No more public money without public control
As economic recession tears into Britain, millions of us spend our nights fearing for the future. More than half of all workers are worried that they might be on the dole by the end of the year.
Despite this, Gordon Brown has made it clear that working people are not his priority.
The government will not be offering us any chances to have our debts cleared. Instead it is the bankers who are again to benefit from Brown’s charity.
This week the government offered guarantees of up to £200 billion to lenders who think their debts will not be repaid.
Brown hopes this will encourage the banks to lend more money to people and businesses.
But there are no guarantees that his plan will work. Even as the government announced its plans the largely state-owned Royal Bank of Scotland lost 70 percent of its value.
Brown’s latest handout follows last year’s £287 billion cash injection — the “radical” action that was supposed to put an end to the banking crisis. Yet even after receiving such sums, the banks continued to refuse to lend on the scale the government had hoped for.

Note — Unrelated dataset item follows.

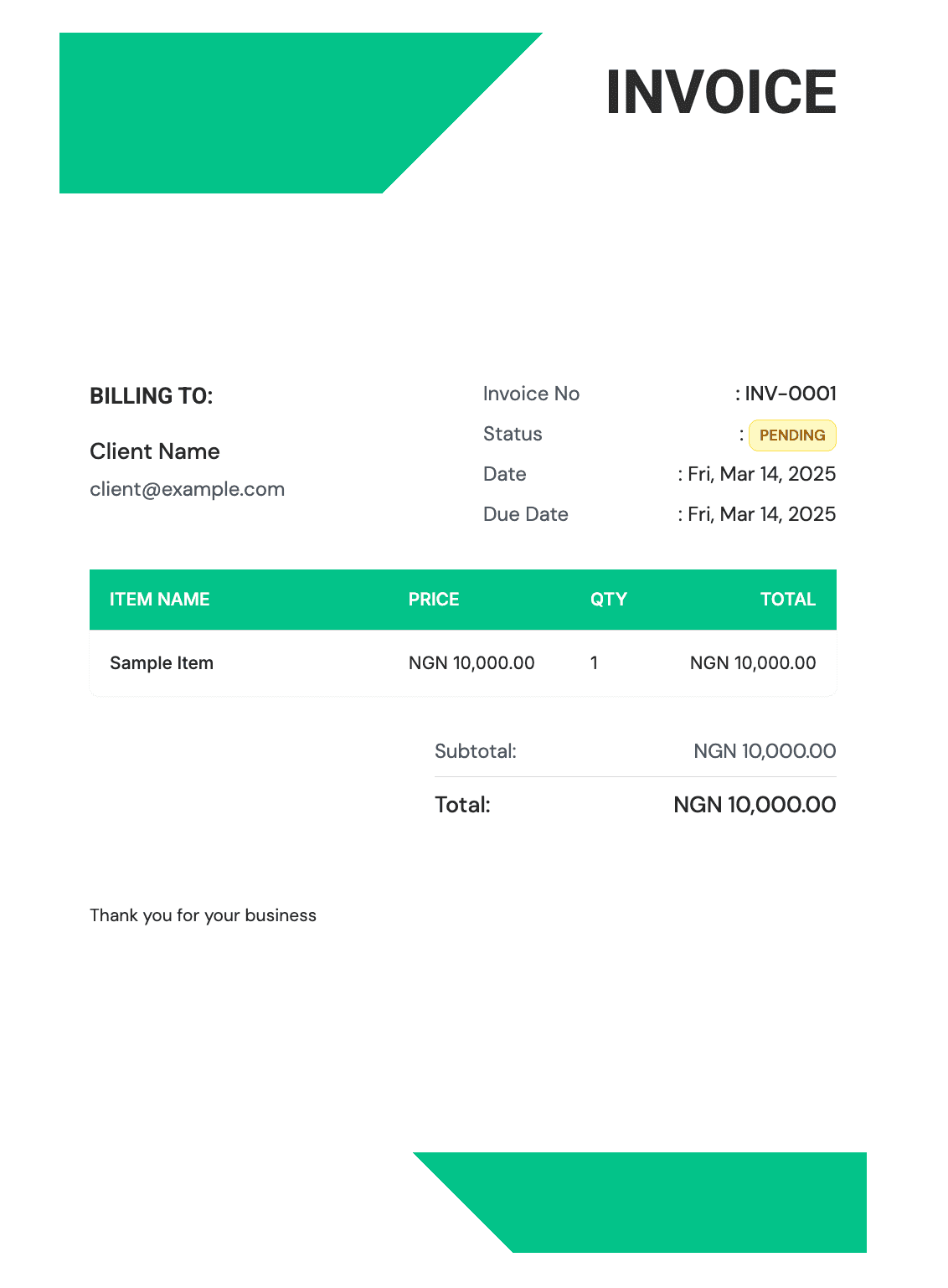Click the PENDING status badge
Image resolution: width=948 pixels, height=1288 pixels.
(x=791, y=435)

Bank bosses insist that they must be allowed to run “their” businesses without interference, even as they suck up more public money.
Yet this will lead to a deepening of the crisis. Instead, Brown should replace the directors of all the banks that have taken public money with representatives who are accountable to the public.
At the very least the government could insist on an end to the threat of home repossession and debt collectors. Doing so would mean we get something in return for billions of pounds of our money.